- DATA -
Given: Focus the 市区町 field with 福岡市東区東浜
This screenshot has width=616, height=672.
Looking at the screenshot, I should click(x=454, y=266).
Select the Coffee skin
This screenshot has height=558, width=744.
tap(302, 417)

- ACTIVITY -
Write out every record verbatim.

- RESPONSE TO THE EXERCISE -
Given: Focus the 市区町 field with 福岡市東区東浜
This screenshot has width=616, height=672.
Looking at the screenshot, I should click(x=454, y=266).
Select the Coffee skin
This screenshot has height=558, width=744.
tap(302, 417)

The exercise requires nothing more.